Tasks for this exercise:
1. Answer these questions from the LoRa overview, using only what it states.
(a) Which chirp direction does the SFD (Start Frame Delimiter) use?
(b) Which transmission bandwidths does the LoRa overview list?
(c) During de-chirping, what is the received LoRa symbol mixed with?
2. Continue the LoRa overview after its final sentence, which ends with "δf = 1/T."

BEGIN Text

LoRa/CSS: Overview, Demodulation and Decoding

14 Feb 2023

Note: Source code details have been omitted for security reasons.

Overview of LoRa

LoRa (Long Range) is a proprietary wireless communication technology that is used for long-range communication and low-power, low-data-rate applications. LoRa is based on the spread spectrum technique and uses a frequency-hopping spread spectrum (FHSS) approach to transmit data over long distances.

LoRa Modulation

Employs CSS(Chirp Spread Spectrum modulation)
Chirp: Signals with constantly increasing(Up-) or decreasing(Down-) frequency
Usually up-chirp utilized on LoRa Mod
Key parameter: Spreading Factor (SF)
SF(Spreading Factor): Bits per symbol (5<SF<13)
The SF satisfies SF = B · T , where B is bandwidth and T is chirp period. There are at most SF cyclically shifted up-chirp symbols given a specific SF. An up-chirp can be represented as the following formula:

$$ chirp(t; f0) = Aexp[j2πf0+ \frac{B}{2T} t)t] $$

The higher the SF, the longer the time on air, resulting in higher energy per bit.

A LoRa symbol is a cyclic shift in frequency that is controlled by chirping rates represented with a spreading factor (SF), which determines the symbol’s spreading over time. A normalized up-chirp LoRa signal is expressed as follows:

$$ s(t) = \sqrt{\frac{E_b}{N_0}} \sqrt{SF} \exp\left(j2\pi[\gamma(m) + \beta t/2\right)_{mod B} - \frac{B}{2}]t. $$

The frequency offset, γ(m), and chirp slope, β, are obtained from m, the symbol being modulated, B, the transmission bandwidth, and Ts, the symbol time. The SF has a range of SF ∈ {6, 7, 8, 9, 10, 11, 12}, while the bandwidth B ∈ {125, 250, 500} kHz. The chirp rate has a slope of fhigh − flow = B/Ts.

An example of a LoRa chirp is shown in the above figure, which depicts the spectrogram of a LoRa symbol, highlighting the cyclic frequency shift. Each symbol represents M = 2^SF bits according to the LoRa modulation convention.
With these knowledges, we can make chirp generator program for given domain as follows:

LoRa Waveform Structure

Preamble -> (Sync) -> SFD -> (Header) -> Data
    Preamble: Sync detection, i.e., Start point of the signal
    Sync: Frame sync, utilized after demodulation - bit analysis
    SFD(Start Frame Delimiter): Identifier, i.e., Delimiter, Down-chirp
    Data: CSS-Modulated data, varying start frequency

LoRa Demodulation

Typically, LoRa detection is achieved in two steps: (i) first, the signal is de-chirped, then (ii) typical FSK demodulation is applied. De-chirping is achieved by mixing the received LoRa symbol with an inverted chirp (down-chirp) with no frequency offset. Since the demodulator has no prior knowledge of the transmit symbols, the de-chirping signal utilizes γ(0) = −B/2. Hence, the resulting signal is given as follows:

$$ s(t) = \sqrt{\frac{E_b}{N_0}} \sqrt{SF} \exp\left(j2\pi mδ_f t\right){} $$

which is a typical M-ary FSK signal. Each symbol is now represented with a frequency shift of mδf, where δf is the bandwidth divided by the number of steps. In LoRa, it happens that this value is equivalent to the symbol rate as follows, δf = 1/T.

END Text
BEGIN Dataset extract

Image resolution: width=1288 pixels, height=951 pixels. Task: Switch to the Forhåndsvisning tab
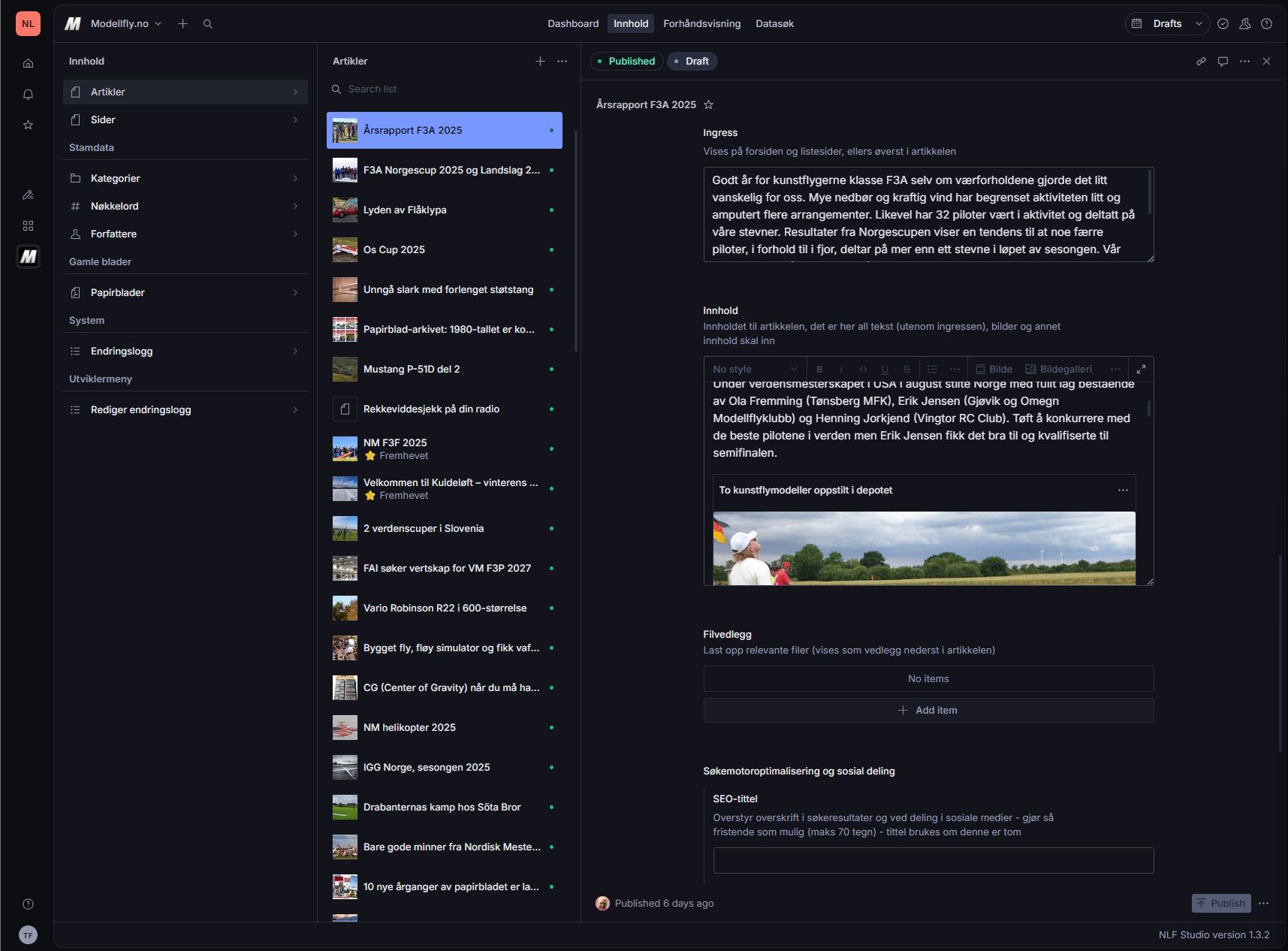tap(701, 24)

END Dataset extract

Response list:
1.
(a) A down-chirp.
(b) 125, 250 and 500 kHz.
(c) An inverted chirp (down-chirp) with no frequency offset.

2.
Now that the symbol is modulated using FSK, we can use conventional FSK demodulation methods to detect the symbol. Here, we utilized Non-coherent detection, attained by using energy detection in the frequency domain, where the maximum PSD peak location indicates the extracted symbol, formulated as follows:

$$ \hat{m}_{n-coh} = \frac{1}{δ_f}argmax[[R(f)] − 0.5] $$

where R(f) is implemented as the fast Fourier transform (FFT) of the FSK signal, R(f) = FFT{r(t)}.
Using this approach, we can easily implement a LoRaWan-like demodulator by following these simple snippet.

To de-chirp the signal, we start by cross-correlating it with a reference downchirp. This is done using np.convolve with mode 'valid'. The index where the maximum correlation is achieved corresponds to the timing of the received data, which we obtain using data_index = argmax(crosscorr_result). We then perform an FFT on each dechirped data and proceed with symbol-to-bit mapping as described earlier. Using multiprocessing, as discussed in earlier post, can accelerate the iterative loop.

LoRa Decoding

The LoRa receiver performs synchronization, frequency-offset estimation, and compensation prior to demodulation. Gray coding, de-interleaving, de-whitening, and Hamming decoding are carried out to recover the information as described in the figure above. In this post, we will discuss the concept of those decoding processes in general and how they apply to the LoRa decoding process.

Gray coding

A gray coding is a mapping between a symbol in any numeric representation to a binary sequence. The particularity of the obtained binary sequence is that adjacent symbols in the original representation only differ by one bit in the gray representation. This property of a gray codes make them very useful in many wireless communication modulations where it is more likely to misinterpret a symbol by an adjacent one than another random one. It is noteworthy that in the case of CSS modulation it is not the white noise that causes this misinterpretation between adjacent symbols but the carrier and sampling frequency offset. In the case of LoRa, the symbols can be seen as integers between 0 and 2^SF − 1 and by making usage of gray coding to map them to binary strings, we increase the performance of the forward error correction mechanisms capable of correcting one erroneous bit in a codeword.

Unfortunately, it is possible to create different binary string sequences respecting the conditions to be considered as a gray code. Furthermore it is just a mapping between decimal numbers and binary string, meaning that once we have found a sequence of 2^SF binary string differing by only one bit, we can still define any of them to by mapped to 0. Finally the direction of mapping of the following symbol can also be chosen freely. This leads to 2 ∗ 2^SF possibilities for every possible gray sequence. The method used in was a brute force approach, which found out that the method of the figure 2.4 is used.

Important Note: The standard gray code being used is given by Cn = Bn XOR (Bn » 1) where Bn is the left MSB binary representation of n. On top of the mapping using this gray code, a shift of -1 is used, i.e., v = (v0 − 1) XOR ((v0 − 1) » 1).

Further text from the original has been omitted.